I've hired someone who lives 2 hours drive from the office.

When they were hired during the pandemic, it was agreed there would be an eventual return to the office at an unknown time in the future. They'd been planning a move to my (high-salary, high-cost-of-living) area before the pandemic, so that was just fine with them.

Now it's several years later. If I order a full return to the office they'll have a choice: Either move house, or move jobs.

Selling a house and buying a new one costs $$$$$ and is a huge hassle.

Seems to me pretty believable that they'd look at other jobs if a full return to office was ordered.

Maybe, but people have learned to value their lives outside of work more than they once did; spending time with family and living outside of a big city (if that's what you want) is a huge draw for people like me.

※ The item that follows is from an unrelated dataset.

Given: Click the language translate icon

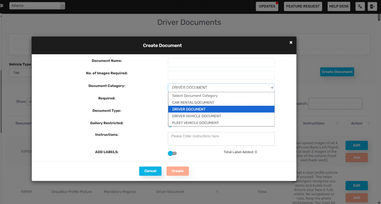Looking at the screenshot, I should 360,6.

Sample size of one, but I've thought about this a lot, and I decided I would hand in my notice if my company unilaterally demanded I physically present myself in a building for several days per week. I've never worked on-site in this job, and been consistently ranked highly in terms of productivity and responsibility.

The younger generations would sabotage us from within if we tried this. We've already had a couple "silent" rebellions from "zoomers" and even "millenials".

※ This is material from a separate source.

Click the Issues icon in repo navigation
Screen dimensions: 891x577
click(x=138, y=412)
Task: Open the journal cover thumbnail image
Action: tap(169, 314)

It's astounding not worth the risk for my firm except for certain teams.

I'm not sure what "'silent' rebellions" you're referring to. The only one I can think of is "silent quitting" which isn't quitting so much as it is not being willingly taken advantage of by working unpaid hours or doing unpaid work.
"Lazy Girl Tiktok", "Quiet Quitting", there seems to be a new variant every week on various social media.

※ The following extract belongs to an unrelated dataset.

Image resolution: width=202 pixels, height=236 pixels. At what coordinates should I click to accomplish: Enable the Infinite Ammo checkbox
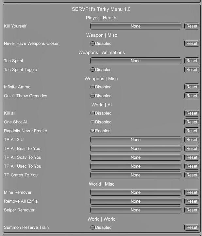tap(93, 87)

We've even had outright sabotage because one of clients was disliked by an employee.

It's getting ridiculous to keep track off.

don't forget unpaid interns
You are almost certainly right, but morale would drop and quite a few would jump.
It's not the same thing but...

We've had 2 of 3 engineering role candidates we recently made offers to decline citing our 3 days a week in office policy...

Are you not advertising that it's 60% in-office? It seems surprising that multiple people would see that and go the whole way to an offer without self-selecting out.
We are.

I think in both cases people were selecting between us and another job. One said he was taking another job for 10k LESS (GBP) but full remote.

(As always, the stated reasons might not be accurate)

The cost of maintaining transportation and the unpaid hours from a commute are quite significant. Depending upon their circumstances they could be taking home more money even being paid less.
100% this.

Here in the UK, just not having to live near London will save you enormous amounts on rent/mortgage as well.

I'm in the office full time (I actually need to be) and I pay 700 a month just in rent on a crappy room not too close to central. That alone is the equivalent of about £17k before tax, and I am a single guy who doesn't mind housemates. No thanks.

It seems likely that candidates are comparing offers, which requires them to get a decent amount of the way through the hiring process.
A different job that lets me remote, for the same pay, costs me much less… if they want me to come in, they can offer me to expense transportation and consider travel time as work.
Some will go in, others will quit and then end up finding a different job that also requires them to go in, some will find a crappier job that lets them stay remote, and a few will win the lottery.